Three parts to a weight loss plan

Years ago, most people working to lose weight would have said there was one of two basic strategies that they would use: exercise or diet. Indeed, “going on a diet” was probably the single most common strategy used by the majority of people. Whether the particulars of that “diet” were very effective or (more often) not, the point is that the total list of possible weight loss solutions available to most folks consisted of that either/or choice. More often than not, people would not make a serious effort to combine approaches.
Nowadays, most people are aware that you have to combine diet with exercise in order to succeed at weight loss. This is for many complex reasons, but the two most important are these:
1. If you only focus on diet, your body may not lose much weight; in fact, it may start to adapt to a reduced caloric intake by slowing your metabolism or doing other things to adjust to the new “famine” conditions that it senses; this may not only thwart, but it may actually reverse your desired weight loss efforts. By eating less, you may “train” your body to hold onto fat better! Adding exercise corrects for this effect by increasing the calories you need in order to survive — so your diet actually helps you lose.
2. If you focus only on exercise, you may lose more weight. But if you ignore diet issues (what you eat and how much, etc.), you may plateau or even get fatter, because it’s a natural human tendency to compensate for all that extra exercise by eating more. Not only are you likely to feel more hungry as a result of your workout, but you’ll also tend to tell yourself that you’re “in the clear now” and so can chow down on that 2000 calorie meal of fries, double triple thick burger and shake. The result can be a somewhat more “in shape” body that ends up weighing even more than it did before you lifted a finger — and not all of it will be “muscle.”
While we now know that the most effective plans involve both diet and exercise, there’s a third, and generally neglected “essential ingredient” to a weight loss plan. I mean the mental game.
The Time It Takes

Having turned fifty a few years back, what I mostly remember about the event was realizing that fifty is the age after which, if your friends hear you suddenly died of something like a heart attack, they shrug. Before that, they would have said, “he was so young!” but once you’ve passed the big five-o, not so much. Especially if they knew you were heavy, and especially especially if they’re thin, because, as we’ve already discussed, thin people just assume you could have lost that weight if you “really wanted to.” “He should have been like me,” the scrawny ignorant bastards would have thought. In the nicest, sweetest and most well-meaning way, I knew they would tell themselves that if I keeled, I had it coming.

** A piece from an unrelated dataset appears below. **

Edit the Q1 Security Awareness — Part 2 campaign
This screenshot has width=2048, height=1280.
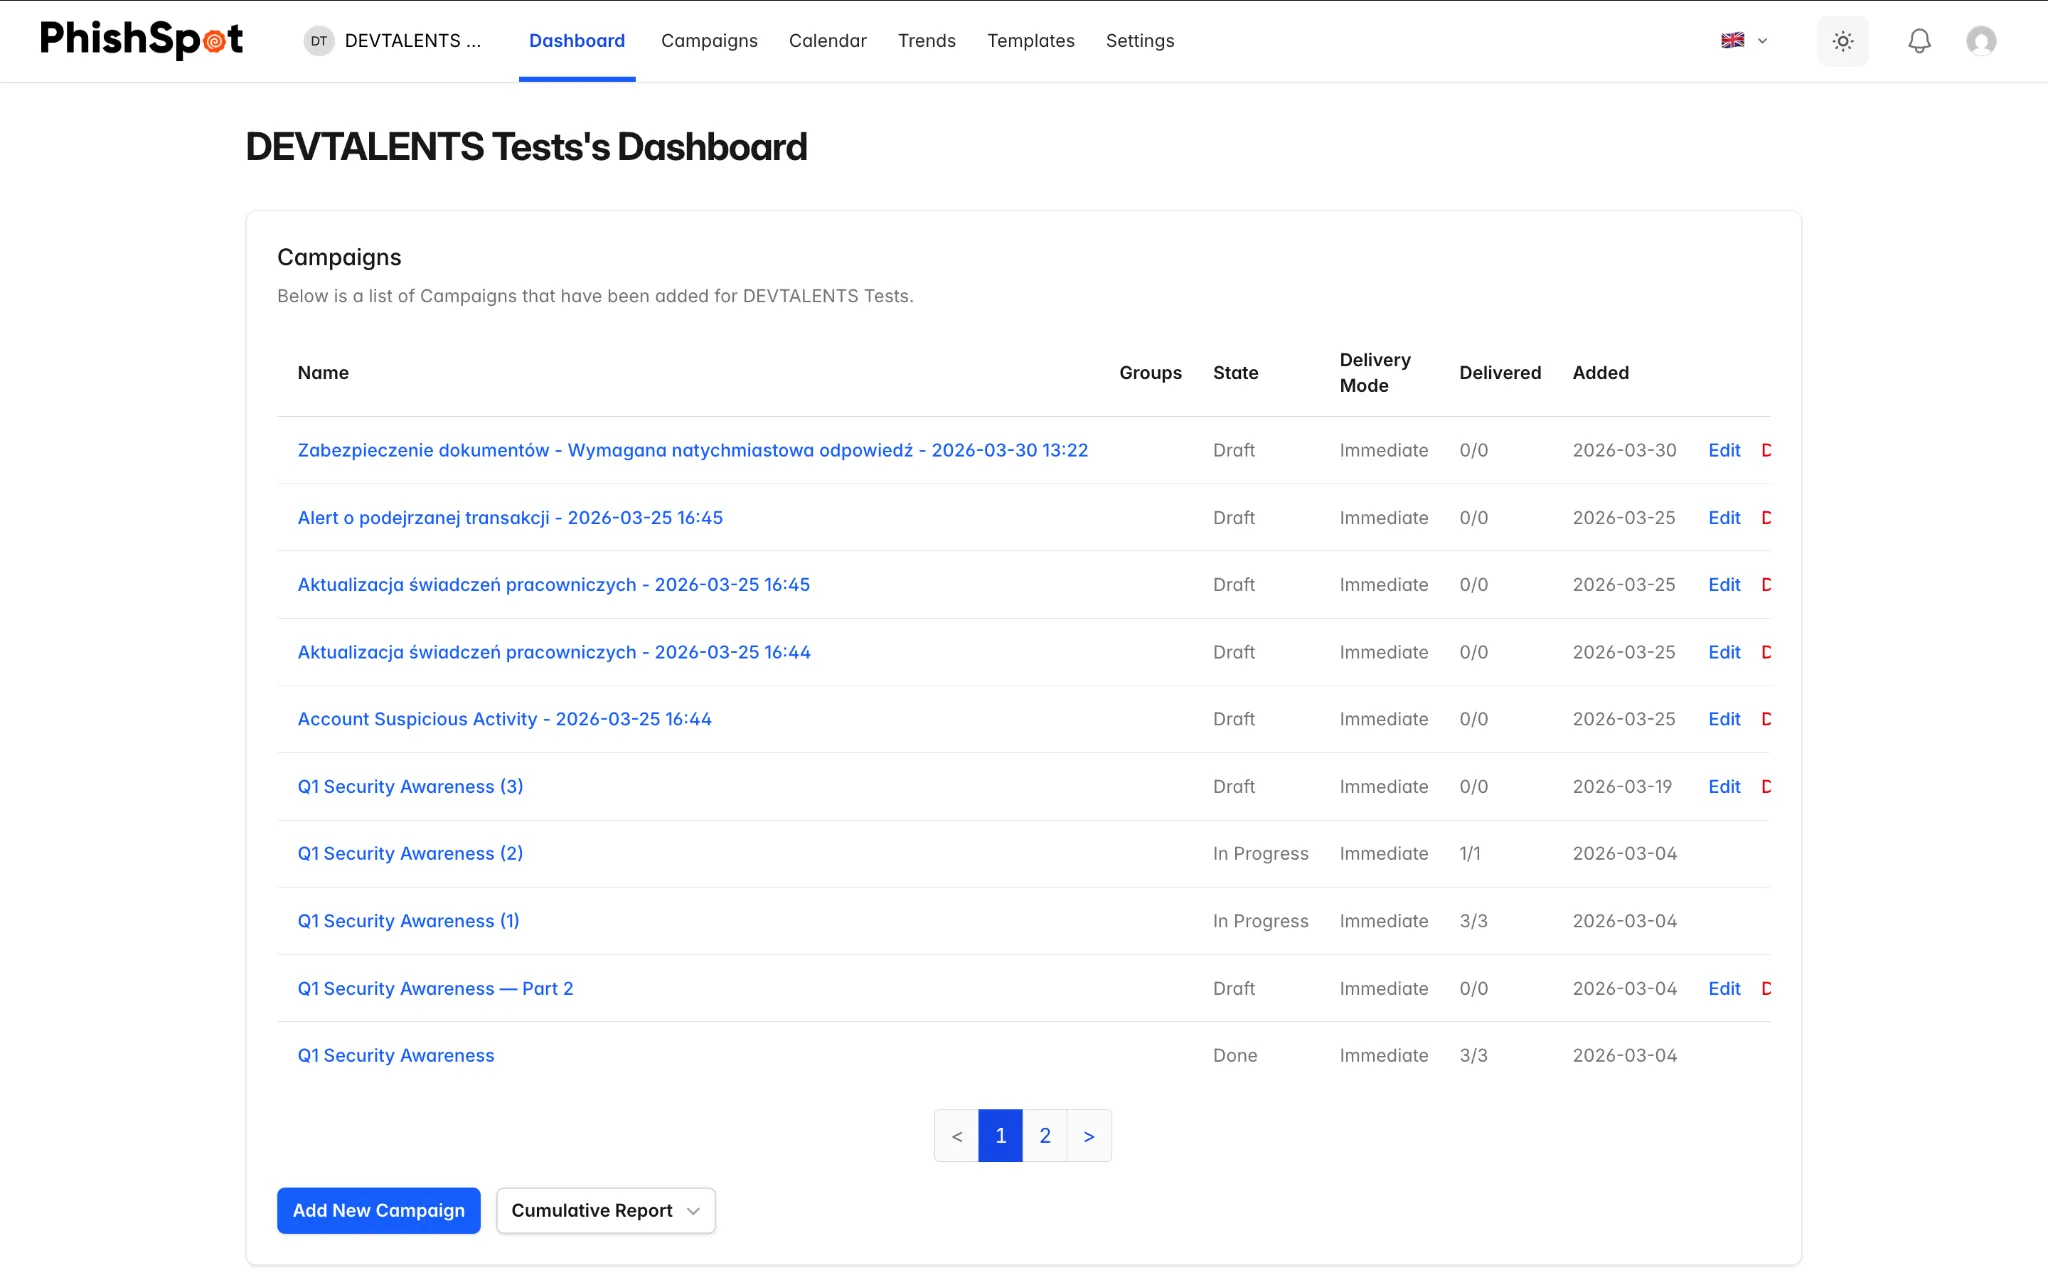tap(1724, 988)

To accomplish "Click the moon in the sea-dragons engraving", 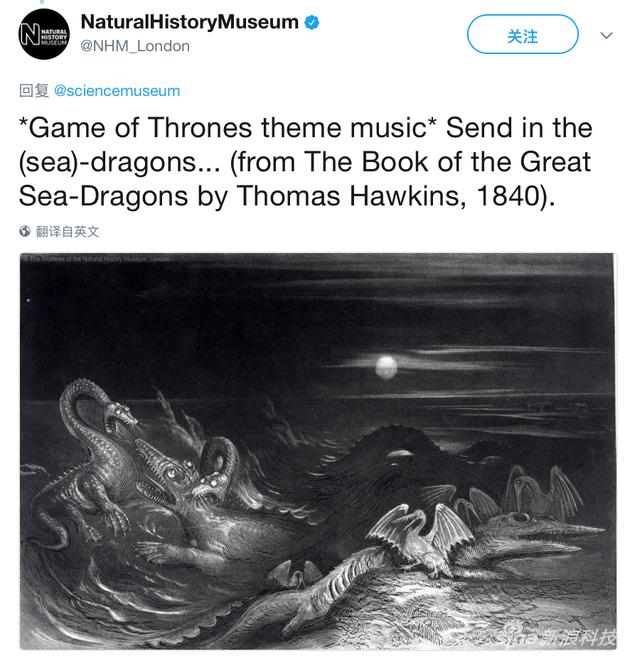I will pos(386,366).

If for no other reason than to deprive them of that misguided satisfaction and to save them from all that bad karma, I have to do this and do it now. Of course the real reason is I love what I’m doing and experiencing in life far too much to see it wrecked by health problems. I was feeling sluggish, blood sugar wasn’t controlling itself as well as it should, and in short, major commitment was needed.
In late January I found an article in the NY Times that inspired me, and I think that helped get things rolling again. It was on people who make big changes in their weight or body. The article (“Fitness isn’t an overnight sensation” by Gina Kolata) captured some of what I’ve known about big weight loss projects, mainly that these projects take time. Time is either your friend or your enemy in this kind of project, so we might as well face that head on. And there are three very distinct aspects to this “time” issue.